[Collected data]
● ● ●

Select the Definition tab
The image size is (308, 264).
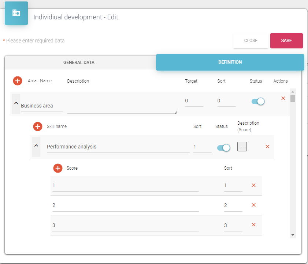[230, 62]
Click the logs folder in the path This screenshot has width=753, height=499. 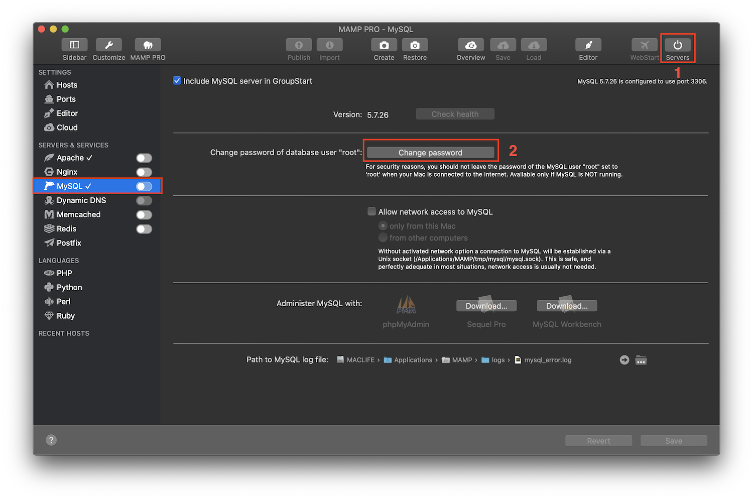(497, 360)
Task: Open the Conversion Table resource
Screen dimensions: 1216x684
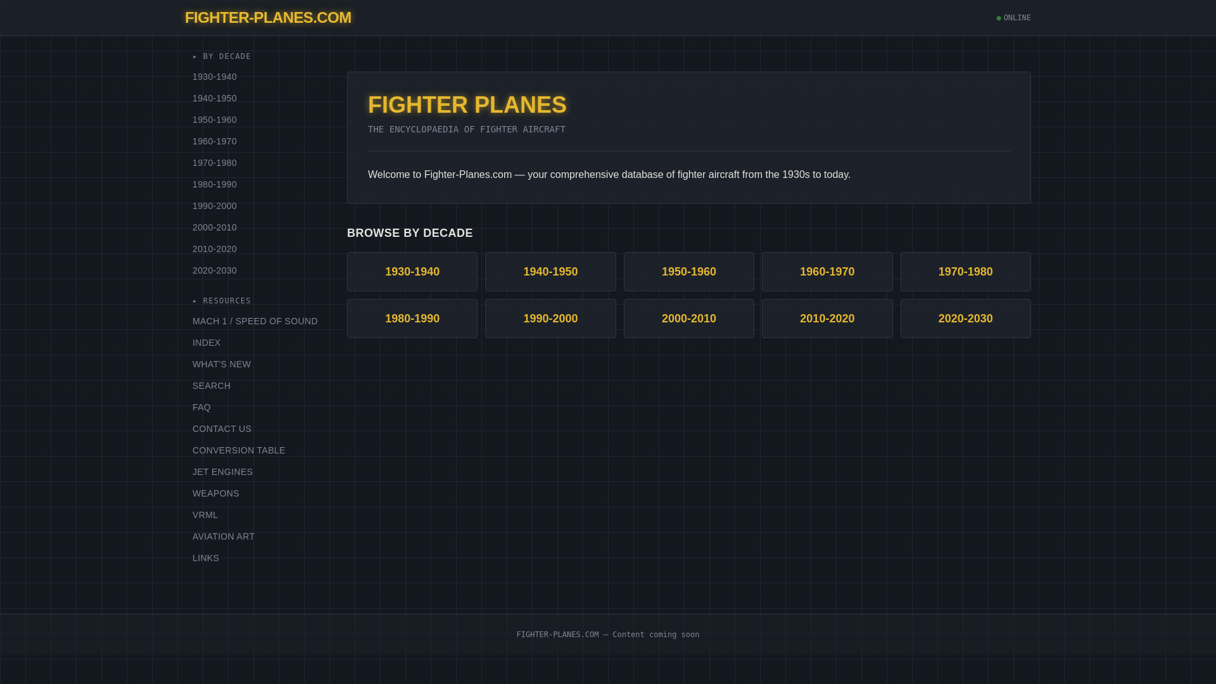Action: (239, 450)
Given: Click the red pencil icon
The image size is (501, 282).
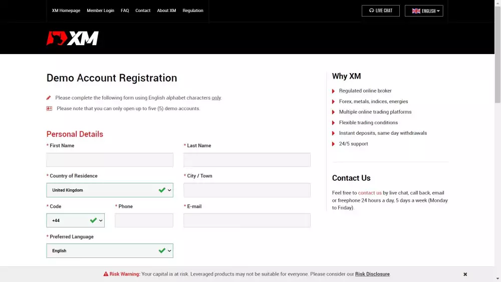Looking at the screenshot, I should pos(49,98).
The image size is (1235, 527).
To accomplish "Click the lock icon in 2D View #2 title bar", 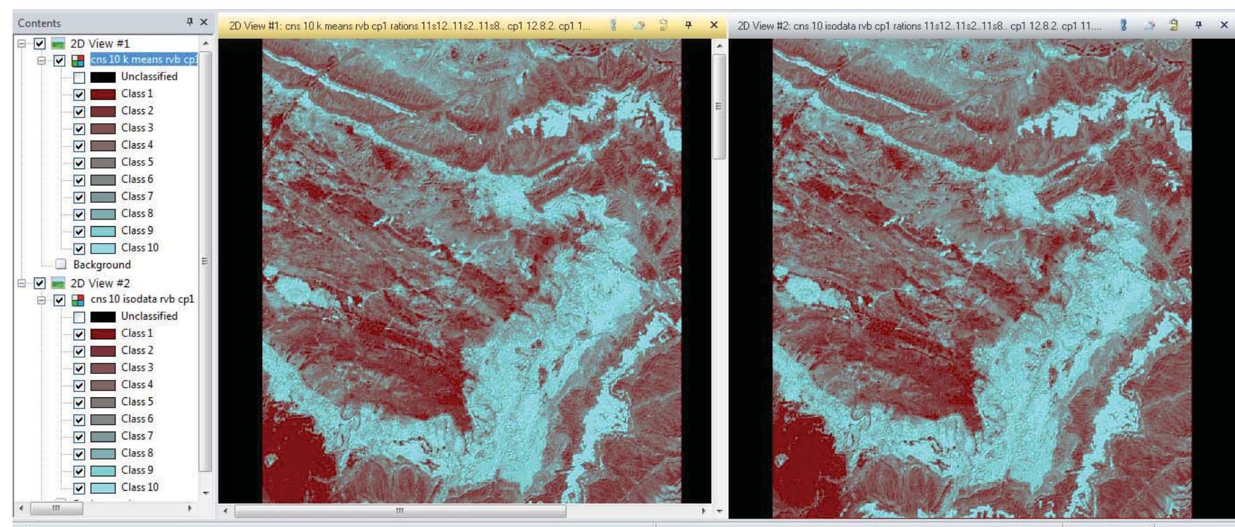I will (x=1173, y=25).
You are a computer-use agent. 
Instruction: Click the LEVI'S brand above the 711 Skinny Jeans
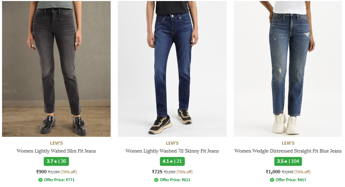(x=172, y=143)
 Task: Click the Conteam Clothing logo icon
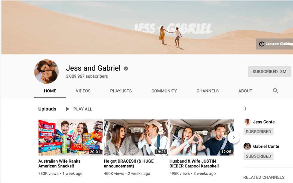[262, 44]

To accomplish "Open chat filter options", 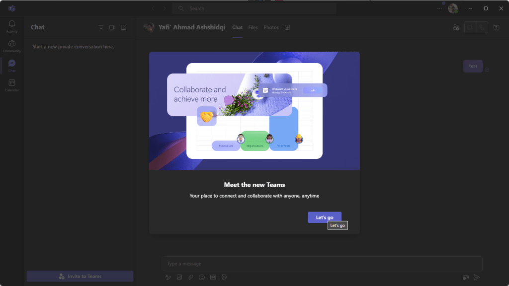I will pyautogui.click(x=101, y=27).
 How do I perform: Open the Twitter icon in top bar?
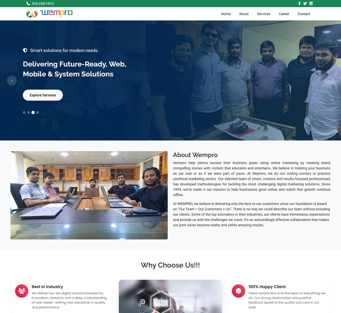(305, 4)
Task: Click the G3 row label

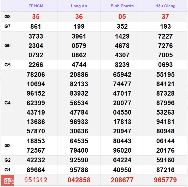Action: coord(8,146)
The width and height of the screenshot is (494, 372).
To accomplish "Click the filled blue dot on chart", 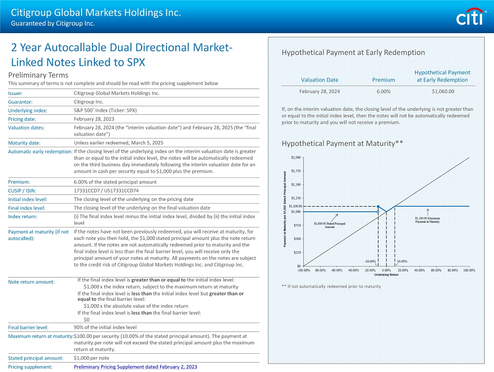I will 378,206.
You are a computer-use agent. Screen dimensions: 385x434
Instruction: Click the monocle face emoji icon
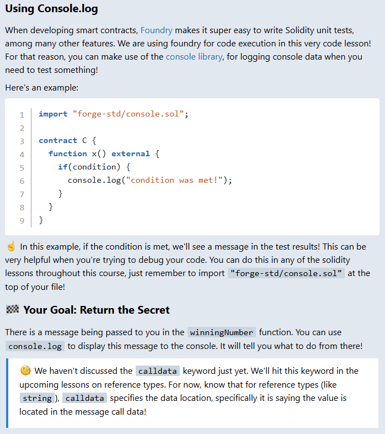point(25,371)
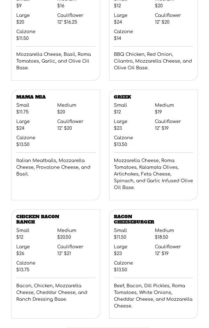Viewport: 209px width, 328px height.
Task: Click the Greek pizza ingredients description
Action: [153, 174]
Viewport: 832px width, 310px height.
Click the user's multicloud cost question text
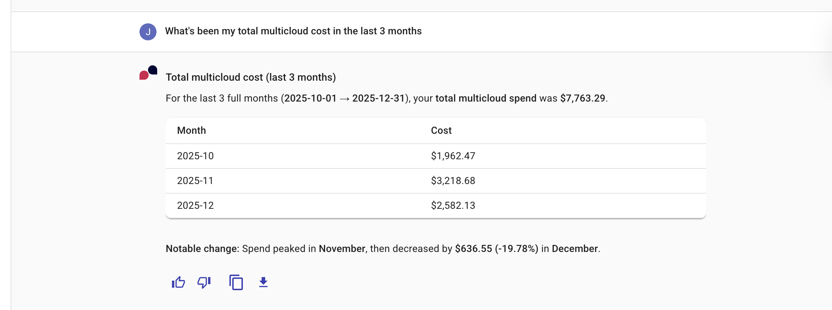(x=293, y=31)
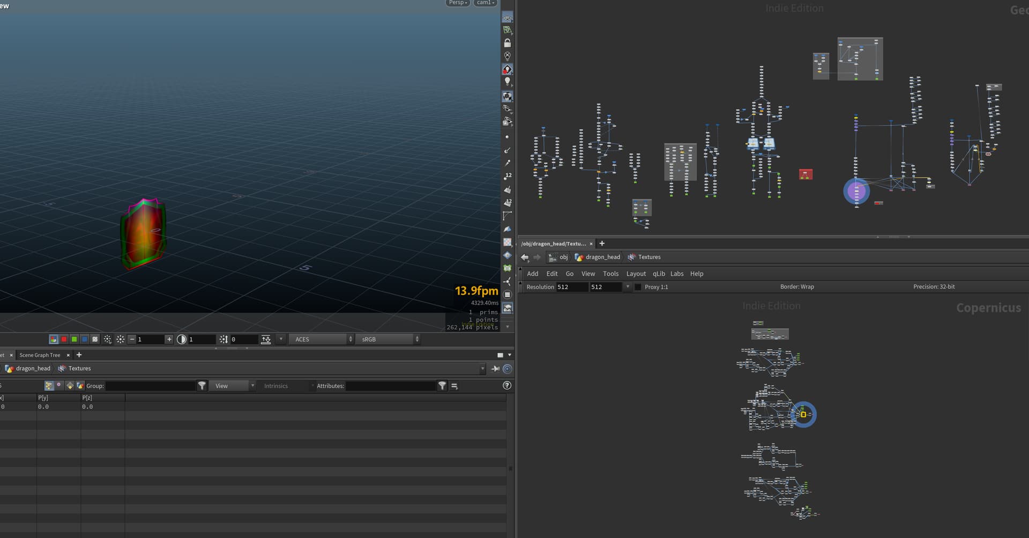Click the help question mark icon

coord(506,386)
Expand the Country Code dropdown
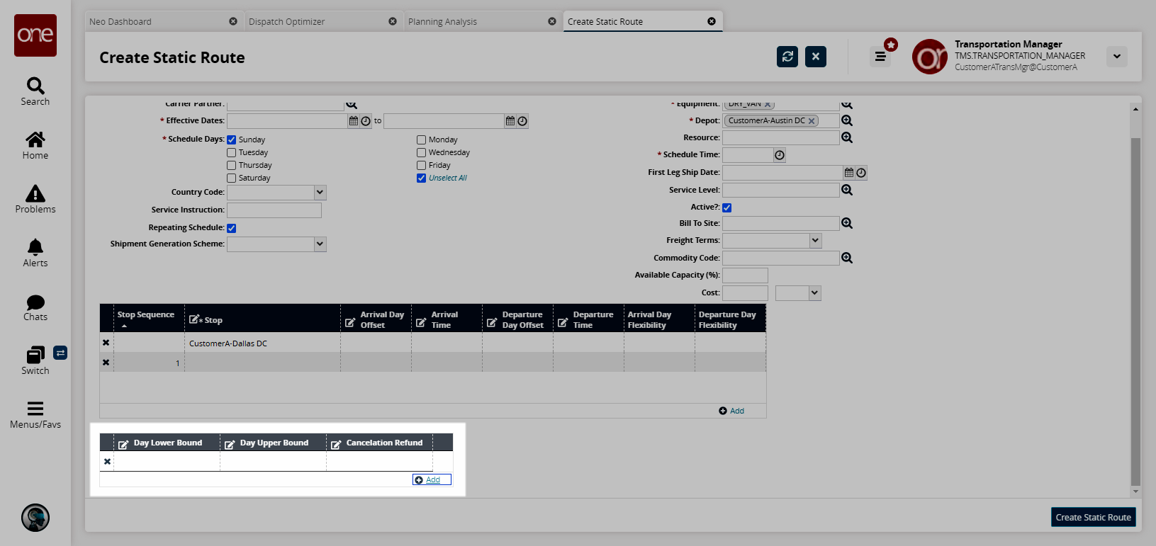1156x546 pixels. point(320,193)
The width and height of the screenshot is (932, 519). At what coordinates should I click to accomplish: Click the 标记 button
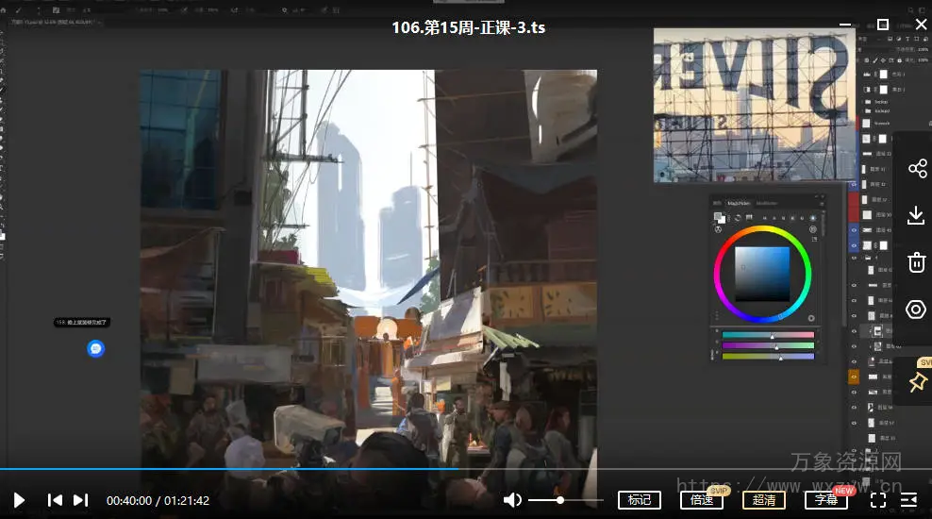[x=639, y=500]
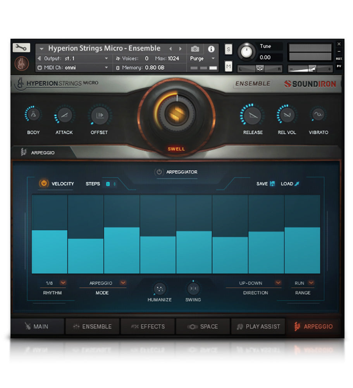Click the Save preset disk icon
Image resolution: width=353 pixels, height=388 pixels.
point(272,184)
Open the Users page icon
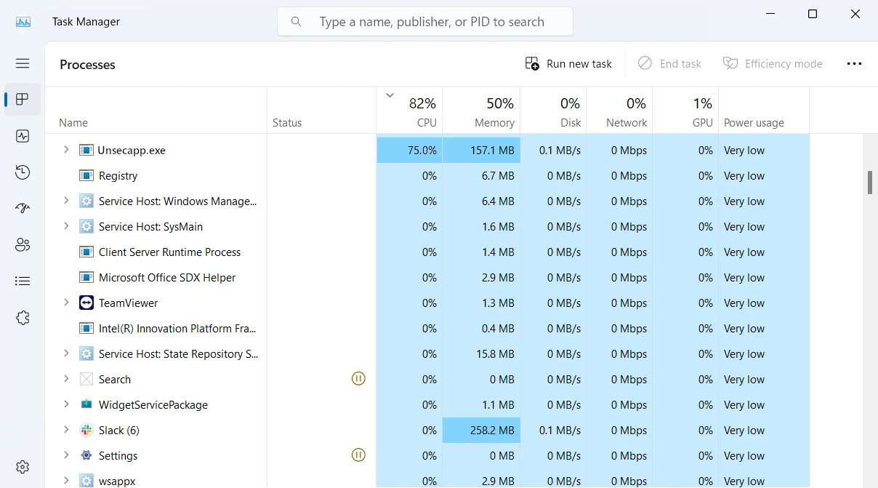The image size is (878, 488). [x=23, y=244]
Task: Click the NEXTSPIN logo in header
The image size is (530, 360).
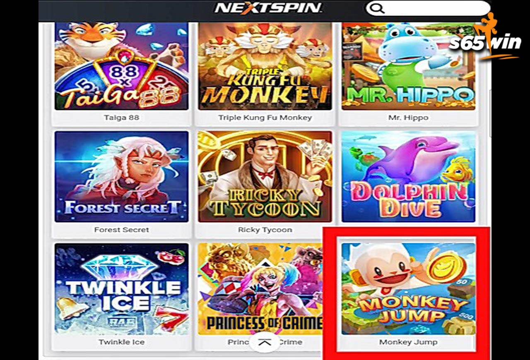Action: (269, 8)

● ● ●

Among the lines above, find those containing the word "computer" and copy each.

## PROBLEM SOLUTION
You are a computer-use agent. 
You are a computer-use agent. Screen dimensions: 385x434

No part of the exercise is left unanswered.